Terkait dengan pengalihan urusan konkuren dari kabupaten kota dan provinsi ke pusat, kita
telah memperhitungkan beban angsurannya, kira-kira ada sekitar 3 triliun, dari 3 triliun tadi ada
yang sudah ditampung dalam APBN oleh masing-masing kementrian lembaga tetapi ada
sebagian yang belum diperhitungkan dari dalam anggaran belanja masing-masing kementrian
lembaga kemudian kementrian dalam negeri, menteri dalam negeri telah juga menyampaikan
Permendagri tentang pedoman penyusunan APBD yang di dalamnya mengatur bahwa terhadap
pengalihan urusan konkuren dari kabupaten kota ke pusat, 6 bulan pertama yaitu sejak mulai
Januari sampai juni itu menjadi beban APBD masing-masing daerah, nanti pada saat APBN-P,
sisanya yang satu setengah triliun tadi akan diperhitungkan dalam APBN Perubahan, yaitu sesuai
dengan prinsip money follows function and money follows program, maka setiap pegalihan
urusan juga harus diikuti dengan pengalihan dokumen, pengalihan sumber daya, SDM dan
pengalihan dana. Karena fungsinya berpindah dari daerah ke pusat maka anggarannya juga
beralih dari daerah ke pusat. Kita akan memperhitungkan dari satu setengah triliun sisanya, 50%
akan berpindah ke pusat yaitu 750 dan kemudian implikasinya DAU yang ke daerah juga akan
disesuaikan separuhnya 750 milyar itu menjadi pengurang bagi DAU di APBN-P nanti itu yang
terkait dengan DAU, pengalihan beban, pengalihan yang terkait dengan DAU juga adalah
amanat dari Undang-undang APBN bahwa 25% dari total DAU dan DPH harus dialokasikan
untuk pembangungan infrastruktur yang terkait langsung dengan pelayanan publik,
pengentasan kemiskinan, penciptaan lapangan kerja dan mengurangi kesenjangan.
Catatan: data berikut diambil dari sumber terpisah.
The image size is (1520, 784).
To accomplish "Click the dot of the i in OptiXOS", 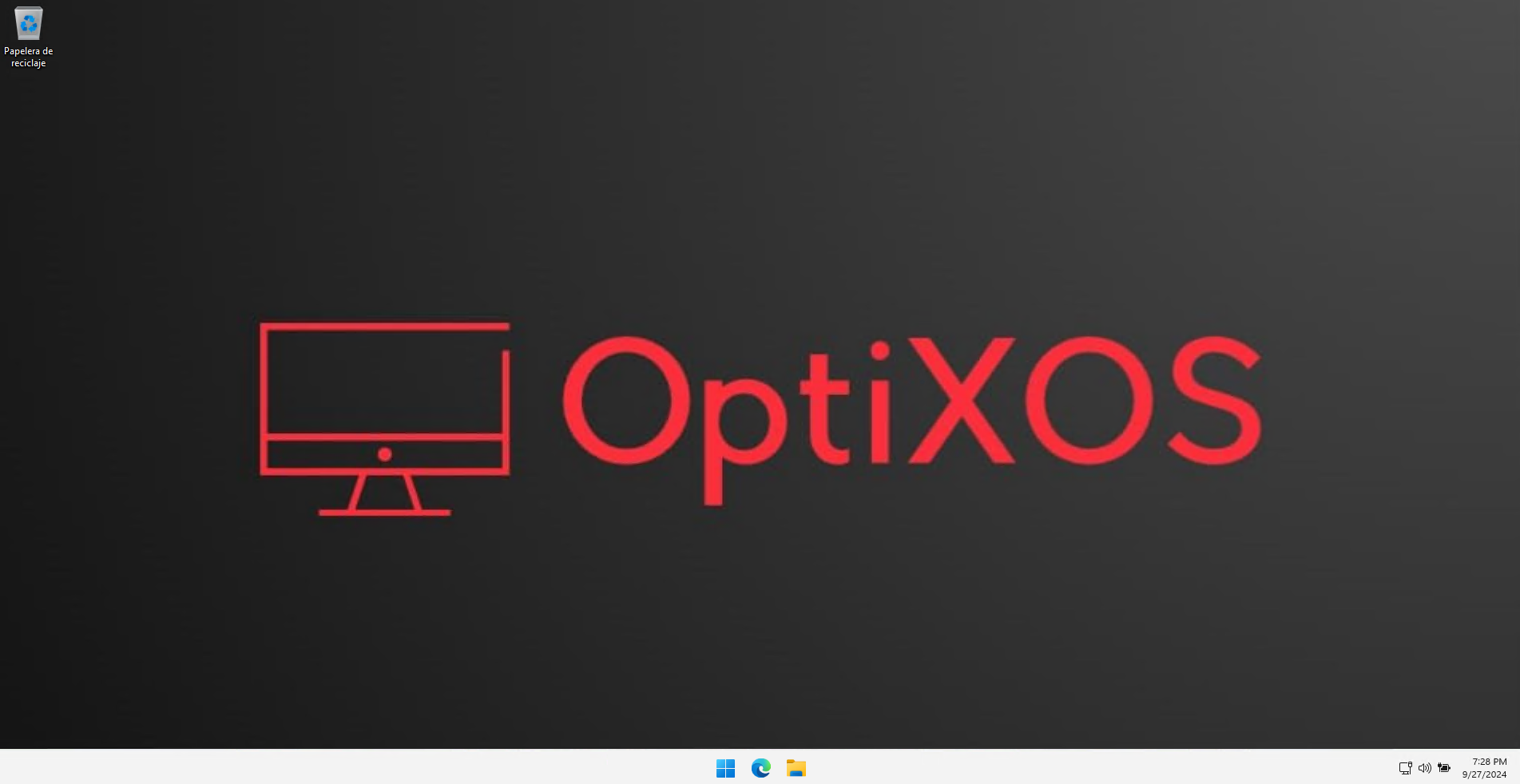I will pyautogui.click(x=879, y=350).
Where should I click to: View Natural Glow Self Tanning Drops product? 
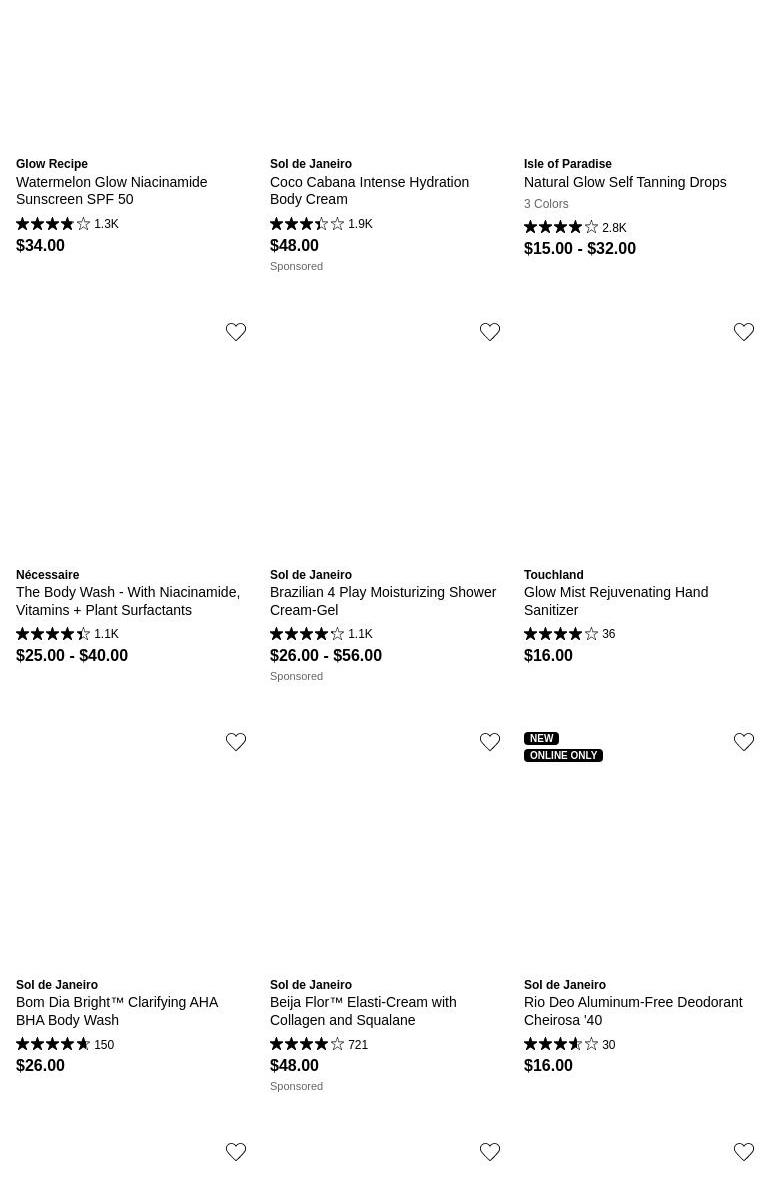coord(625,182)

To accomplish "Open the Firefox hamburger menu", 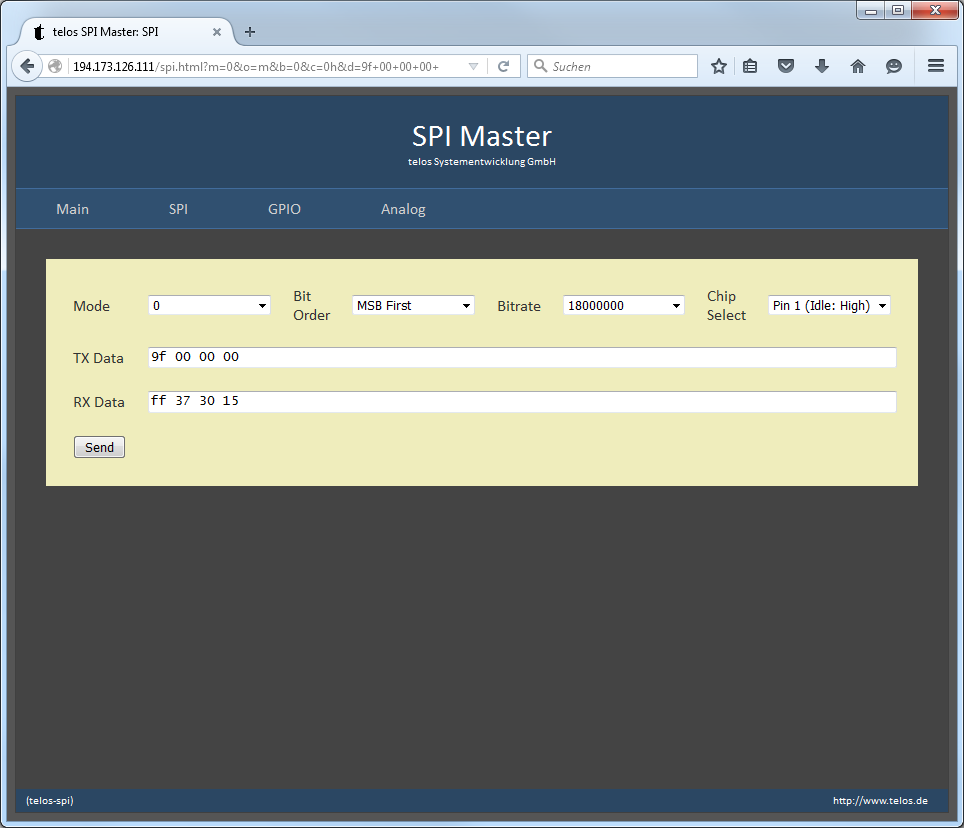I will [x=936, y=66].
Itu yang
terkait dengan DAU, mulai 2017. Yang kedua terkait dengan dana bagi hasil, saya tidak ingin
mengulang mengenai formula, kalau formulanya, tentu bapak dan ibu sudah paham untuk
masing-masing jenis untuk apa, nanti bisa dibaca dipaparan, nanti kita akan share ke bapak dan
ibu. DBH, tujuan utamanya mengatasi ketimpangan fiskal antara pusat dan daerah, sehingga
alokasinya untuk masing-masing daerah itu berdasarkan pada prinsip. Satu prinsip by Origin,
artinya daerah penghasil akan memperoleh alokasi yang lebih besar ketimbang daerah-daerah
lain di provinsi yang bersangkutan yang juga akan mendapat alokasi sesuai dengan prinsip
pemerataan. Yang kedua, penyaluran DAU berbasis pada realisasi, artinya kalau realisasinya
lebih tinggi, daerah akan menerima penyaluran DBH yang lebih tinggi. Sebaliknya kalau di dalam
perkembangannya terdapat penurunan, realisasi DBH akan dilakukan penyesuaian. Pada
akhirnya dilakukan verifikasi dan audit oleh BPK. Selisih antara yang telah disalurkan dengan
hasil verifikasi akan diperhitungkan pada APBN tahun berikutnya, sebagai kurang bayar atau
sebagai lebih bayar kalau ternyata penyalurannya lebih besar dari hasil verifikasi akan
diperhitungkan pada alokasi pada APBN-P tahun 2017. Saya menerima beberapa surat dari
kepala-kepala Daerah agar lebih bayarnya tidak langsung dipotong dari DBH tahu 2017 tapi
dicicil, ya kita akan lihat nanti ya, kalau terlalu besar saya juga tidak ingin agar daerah itu
menjadi beban. Demikian juga kalau terjad kurang bayar, artinya dana DBH yang disalurkan itu
lebih kecil dari hasil verifikasi oleh BPK nanti kita akan tampung pada APBN-P 2017 atau tahun-
tahun berikutnya 2018 sebesar nilai kurang bayar tadi. Selain dari mekanisme lebih dan kurang
bayar tadi, 25% dari DBH juga harus digunakan.